DIRECTIONS FOR THIS TASK:
Below are records to be reproduced exactly and in full.

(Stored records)

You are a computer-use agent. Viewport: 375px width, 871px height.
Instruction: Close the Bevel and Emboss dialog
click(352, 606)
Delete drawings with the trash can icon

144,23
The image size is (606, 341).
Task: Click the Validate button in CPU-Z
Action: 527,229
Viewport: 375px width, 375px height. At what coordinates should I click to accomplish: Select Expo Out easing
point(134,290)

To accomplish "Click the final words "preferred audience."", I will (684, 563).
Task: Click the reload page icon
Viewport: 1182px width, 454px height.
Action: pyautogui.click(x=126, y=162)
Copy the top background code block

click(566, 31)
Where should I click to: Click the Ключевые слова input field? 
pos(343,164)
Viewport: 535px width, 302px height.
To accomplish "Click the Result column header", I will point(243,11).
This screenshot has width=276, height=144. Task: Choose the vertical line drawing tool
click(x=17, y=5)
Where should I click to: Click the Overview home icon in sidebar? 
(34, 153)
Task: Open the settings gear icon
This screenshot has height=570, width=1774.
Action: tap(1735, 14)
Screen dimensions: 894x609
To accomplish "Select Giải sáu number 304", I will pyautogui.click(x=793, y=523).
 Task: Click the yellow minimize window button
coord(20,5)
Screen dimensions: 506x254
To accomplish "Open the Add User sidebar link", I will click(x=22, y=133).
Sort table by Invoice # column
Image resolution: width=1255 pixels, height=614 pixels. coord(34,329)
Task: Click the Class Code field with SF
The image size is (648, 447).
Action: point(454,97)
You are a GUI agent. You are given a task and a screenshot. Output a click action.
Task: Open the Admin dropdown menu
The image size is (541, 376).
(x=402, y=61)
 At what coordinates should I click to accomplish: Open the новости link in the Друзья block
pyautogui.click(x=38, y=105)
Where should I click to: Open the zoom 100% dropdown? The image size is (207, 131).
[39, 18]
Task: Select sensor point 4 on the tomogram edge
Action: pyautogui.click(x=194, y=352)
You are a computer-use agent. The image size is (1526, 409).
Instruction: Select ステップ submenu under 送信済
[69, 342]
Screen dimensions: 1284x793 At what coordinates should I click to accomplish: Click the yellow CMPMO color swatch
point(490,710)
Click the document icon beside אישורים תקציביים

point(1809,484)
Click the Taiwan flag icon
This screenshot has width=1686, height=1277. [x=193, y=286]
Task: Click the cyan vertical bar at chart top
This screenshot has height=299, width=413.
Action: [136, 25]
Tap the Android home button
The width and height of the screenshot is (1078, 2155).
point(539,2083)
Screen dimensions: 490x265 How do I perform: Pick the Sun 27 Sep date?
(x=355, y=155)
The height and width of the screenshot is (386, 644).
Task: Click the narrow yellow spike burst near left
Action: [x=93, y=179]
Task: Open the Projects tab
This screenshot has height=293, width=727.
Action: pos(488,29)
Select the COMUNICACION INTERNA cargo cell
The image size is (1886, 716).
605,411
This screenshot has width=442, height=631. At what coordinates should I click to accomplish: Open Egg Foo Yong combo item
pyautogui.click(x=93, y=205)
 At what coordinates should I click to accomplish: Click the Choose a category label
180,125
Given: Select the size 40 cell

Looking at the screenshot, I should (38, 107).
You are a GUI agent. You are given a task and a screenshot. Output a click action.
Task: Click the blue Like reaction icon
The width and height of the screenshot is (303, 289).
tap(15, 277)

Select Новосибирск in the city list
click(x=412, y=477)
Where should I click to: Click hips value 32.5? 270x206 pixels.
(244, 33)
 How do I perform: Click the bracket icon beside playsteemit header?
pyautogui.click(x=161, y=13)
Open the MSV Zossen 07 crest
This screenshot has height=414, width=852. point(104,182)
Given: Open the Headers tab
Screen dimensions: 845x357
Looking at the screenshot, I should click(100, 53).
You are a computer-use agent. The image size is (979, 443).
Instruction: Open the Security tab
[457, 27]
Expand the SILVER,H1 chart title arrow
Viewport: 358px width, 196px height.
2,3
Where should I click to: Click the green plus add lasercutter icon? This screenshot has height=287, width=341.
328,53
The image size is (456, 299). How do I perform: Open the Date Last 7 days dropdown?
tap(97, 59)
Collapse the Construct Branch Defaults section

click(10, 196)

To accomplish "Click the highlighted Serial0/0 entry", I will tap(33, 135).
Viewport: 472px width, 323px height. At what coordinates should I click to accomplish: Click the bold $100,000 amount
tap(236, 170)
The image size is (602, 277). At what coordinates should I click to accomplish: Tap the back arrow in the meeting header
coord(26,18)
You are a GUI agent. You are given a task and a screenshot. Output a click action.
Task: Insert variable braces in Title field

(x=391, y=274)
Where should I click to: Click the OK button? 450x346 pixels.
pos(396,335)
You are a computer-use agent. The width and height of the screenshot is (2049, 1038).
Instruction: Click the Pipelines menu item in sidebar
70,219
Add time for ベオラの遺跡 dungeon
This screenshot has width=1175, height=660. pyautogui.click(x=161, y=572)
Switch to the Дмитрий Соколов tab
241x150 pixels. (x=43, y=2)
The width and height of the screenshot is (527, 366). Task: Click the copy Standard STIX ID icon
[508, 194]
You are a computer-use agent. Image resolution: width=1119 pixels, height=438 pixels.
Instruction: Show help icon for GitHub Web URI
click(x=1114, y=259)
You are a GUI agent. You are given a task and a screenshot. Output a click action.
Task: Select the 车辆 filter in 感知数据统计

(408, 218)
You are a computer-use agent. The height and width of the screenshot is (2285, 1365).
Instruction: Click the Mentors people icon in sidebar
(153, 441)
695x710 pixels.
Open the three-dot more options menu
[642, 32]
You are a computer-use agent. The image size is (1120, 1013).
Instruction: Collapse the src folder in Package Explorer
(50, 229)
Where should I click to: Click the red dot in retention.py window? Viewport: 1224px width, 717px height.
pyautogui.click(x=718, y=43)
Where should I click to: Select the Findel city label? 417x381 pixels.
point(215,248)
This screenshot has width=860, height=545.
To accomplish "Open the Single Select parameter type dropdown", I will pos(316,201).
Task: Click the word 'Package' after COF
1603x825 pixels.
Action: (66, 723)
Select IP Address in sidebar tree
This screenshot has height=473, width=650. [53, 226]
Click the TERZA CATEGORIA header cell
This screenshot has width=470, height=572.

EXPECTED ANSWER:
You are a computer-use agent. Viewport: 375px width, 871px height.
Instruction: Close the Bevel and Emboss dialog
click(352, 606)
Delete drawings with the trash can icon

144,23
The image size is (606, 341).
Task: Click the Validate button in CPU-Z
Action: 527,229
Viewport: 375px width, 375px height. At what coordinates should I click to accomplish: Select Expo Out easing
point(134,290)

To accomplish "Click the final words "preferred audience."", I will (684, 563).
Task: Click the reload page icon
Viewport: 1182px width, 454px height.
Action: pyautogui.click(x=126, y=162)
Copy the top background code block

click(566, 31)
Where should I click to: Click the Ключевые слова input field? 
pos(343,164)
Viewport: 535px width, 302px height.
To accomplish "Click the Result column header", I will point(243,11).
This screenshot has width=276, height=144. Task: Choose the vertical line drawing tool
click(x=17, y=5)
Where should I click to: Click the Overview home icon in sidebar? 
(34, 153)
Task: Open the settings gear icon
This screenshot has height=570, width=1774.
Action: tap(1735, 14)
Screen dimensions: 894x609
To accomplish "Select Giải sáu number 304", I will pyautogui.click(x=793, y=523).
 Task: Click the yellow minimize window button
coord(20,5)
Screen dimensions: 506x254
To accomplish "Open the Add User sidebar link", I will click(x=22, y=133).
Sort table by Invoice # column
Image resolution: width=1255 pixels, height=614 pixels. coord(34,329)
Task: Click the Class Code field with SF
The image size is (648, 447).
Action: point(454,97)
You are a GUI agent. You are given a task and a screenshot. Output a click action.
Task: Open the Admin dropdown menu
The image size is (541, 376).
(x=402, y=61)
 At what coordinates should I click to accomplish: Open the новости link in the Друзья block
pyautogui.click(x=38, y=105)
Where should I click to: Open the zoom 100% dropdown? The image size is (207, 131).
[39, 18]
Task: Select sensor point 4 on the tomogram edge
Action: pyautogui.click(x=194, y=352)
You are a computer-use agent. The image size is (1526, 409).
Instruction: Select ステップ submenu under 送信済
[69, 342]
Screen dimensions: 1284x793 At what coordinates should I click to accomplish: Click the yellow CMPMO color swatch
point(490,710)
Click the document icon beside אישורים תקציביים

point(1809,484)
Click the Taiwan flag icon
This screenshot has width=1686, height=1277. [x=193, y=286]
Task: Click the cyan vertical bar at chart top
This screenshot has height=299, width=413.
Action: [136, 25]
Tap the Android home button
The width and height of the screenshot is (1078, 2155).
point(539,2083)
Screen dimensions: 490x265 How do I perform: Pick the Sun 27 Sep date?
(x=355, y=155)
The height and width of the screenshot is (386, 644).
Task: Click the narrow yellow spike burst near left
Action: [x=93, y=179]
Task: Open the Projects tab
This screenshot has height=293, width=727.
Action: pos(488,29)
Select the COMUNICACION INTERNA cargo cell
The image size is (1886, 716).
605,411
This screenshot has width=442, height=631. At what coordinates should I click to accomplish: Open Egg Foo Yong combo item
pyautogui.click(x=93, y=205)
 At what coordinates should I click to accomplish: Click the Choose a category label
180,125
Given: Select the size 40 cell

Looking at the screenshot, I should (38, 107).
You are a GUI agent. You are given a task and a screenshot. Output a click action.
Task: Click the blue Like reaction icon
The width and height of the screenshot is (303, 289).
tap(15, 277)

Select Новосибирск in the city list
click(x=412, y=477)
Where should I click to: Click hips value 32.5? 270x206 pixels.
(244, 33)
 How do I perform: Click the bracket icon beside playsteemit header?
pyautogui.click(x=161, y=13)
Open the MSV Zossen 07 crest
This screenshot has height=414, width=852. point(104,182)
Given: Open the Headers tab
Screen dimensions: 845x357
Looking at the screenshot, I should click(100, 53).
You are a computer-use agent. The image size is (979, 443).
Instruction: Open the Security tab
[457, 27]
Expand the SILVER,H1 chart title arrow
Viewport: 358px width, 196px height.
2,3
Where should I click to: Click the green plus add lasercutter icon? This screenshot has height=287, width=341.
328,53
The image size is (456, 299). How do I perform: Open the Date Last 7 days dropdown?
tap(97, 59)
Collapse the Construct Branch Defaults section

click(10, 196)

To accomplish "Click the highlighted Serial0/0 entry", I will tap(33, 135).
Viewport: 472px width, 323px height. At what coordinates should I click to accomplish: Click the bold $100,000 amount
tap(236, 170)
The image size is (602, 277). At what coordinates should I click to accomplish: Tap the back arrow in the meeting header
coord(26,18)
You are a GUI agent. You are given a task and a screenshot. Output a click action.
Task: Insert variable braces in Title field

(x=391, y=274)
Where should I click to: Click the OK button? 450x346 pixels.
pos(396,335)
You are a computer-use agent. The width and height of the screenshot is (2049, 1038).
Instruction: Click the Pipelines menu item in sidebar
70,219
Add time for ベオラの遺跡 dungeon
This screenshot has width=1175, height=660. pyautogui.click(x=161, y=572)
Switch to the Дмитрий Соколов tab
241x150 pixels. (x=43, y=2)
The width and height of the screenshot is (527, 366). Task: Click the copy Standard STIX ID icon
[508, 194]
You are a computer-use agent. Image resolution: width=1119 pixels, height=438 pixels.
Instruction: Show help icon for GitHub Web URI
click(x=1114, y=259)
You are a GUI agent. You are given a task and a screenshot. Output a click action.
Task: Select the 车辆 filter in 感知数据统计

(408, 218)
You are a computer-use agent. The height and width of the screenshot is (2285, 1365).
Instruction: Click the Mentors people icon in sidebar
(153, 441)
695x710 pixels.
Open the three-dot more options menu
[642, 32]
You are a computer-use agent. The image size is (1120, 1013).
Instruction: Collapse the src folder in Package Explorer
(50, 229)
Where should I click to: Click the red dot in retention.py window? Viewport: 1224px width, 717px height.
pyautogui.click(x=718, y=43)
Where should I click to: Select the Findel city label? 417x381 pixels.
point(215,248)
This screenshot has width=860, height=545.
To accomplish "Open the Single Select parameter type dropdown", I will pos(316,201).
Task: Click the word 'Package' after COF
1603x825 pixels.
Action: (66, 723)
Select IP Address in sidebar tree
This screenshot has height=473, width=650. [53, 226]
Click the TERZA CATEGORIA header cell
This screenshot has width=470, height=572.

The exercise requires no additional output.